-- begin --

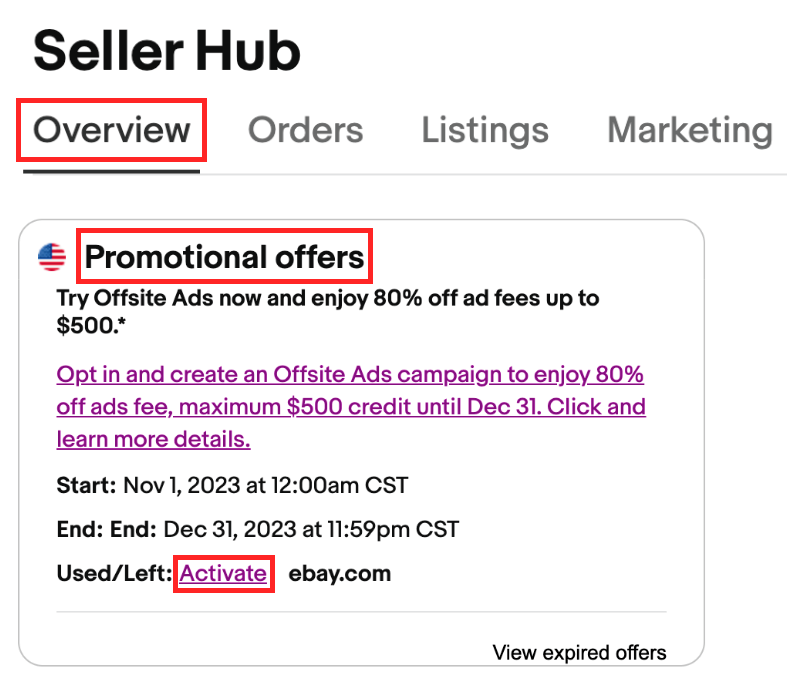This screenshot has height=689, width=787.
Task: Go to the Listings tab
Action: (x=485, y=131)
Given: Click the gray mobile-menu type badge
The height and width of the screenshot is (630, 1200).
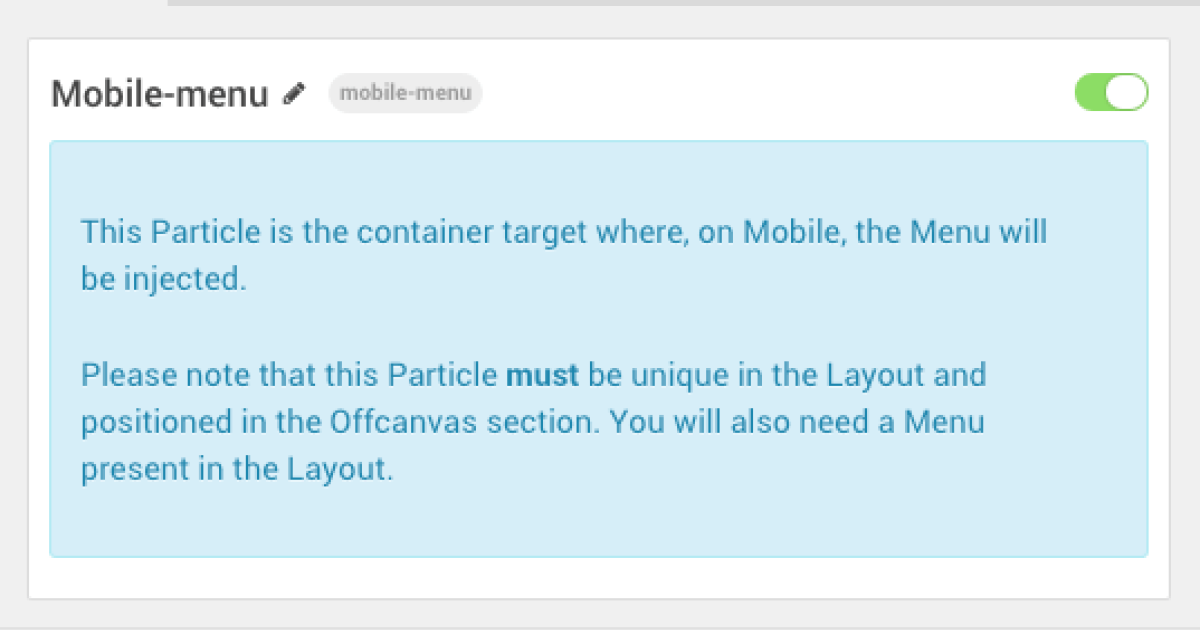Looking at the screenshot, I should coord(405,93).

-- end --
-- begin --

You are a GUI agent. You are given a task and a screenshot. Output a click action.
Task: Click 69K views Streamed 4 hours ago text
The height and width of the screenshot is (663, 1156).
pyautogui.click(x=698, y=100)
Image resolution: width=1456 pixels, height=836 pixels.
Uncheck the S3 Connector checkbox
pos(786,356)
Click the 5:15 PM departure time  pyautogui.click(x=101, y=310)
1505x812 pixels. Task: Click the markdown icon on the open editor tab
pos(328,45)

-- end --

◆ What the task requires
Turn the stretch of lines from the one containing "Given: Click the gray mobile-menu type badge" through the one containing "Looking at the" into a numbered list, skipping any blank lines. Leave the pictures out.

◆ Written solution
1. Given: Click the gray mobile-menu type badge
2. The height and width of the screenshot is (630, 1200).
3. Looking at the screenshot, I should coord(405,93).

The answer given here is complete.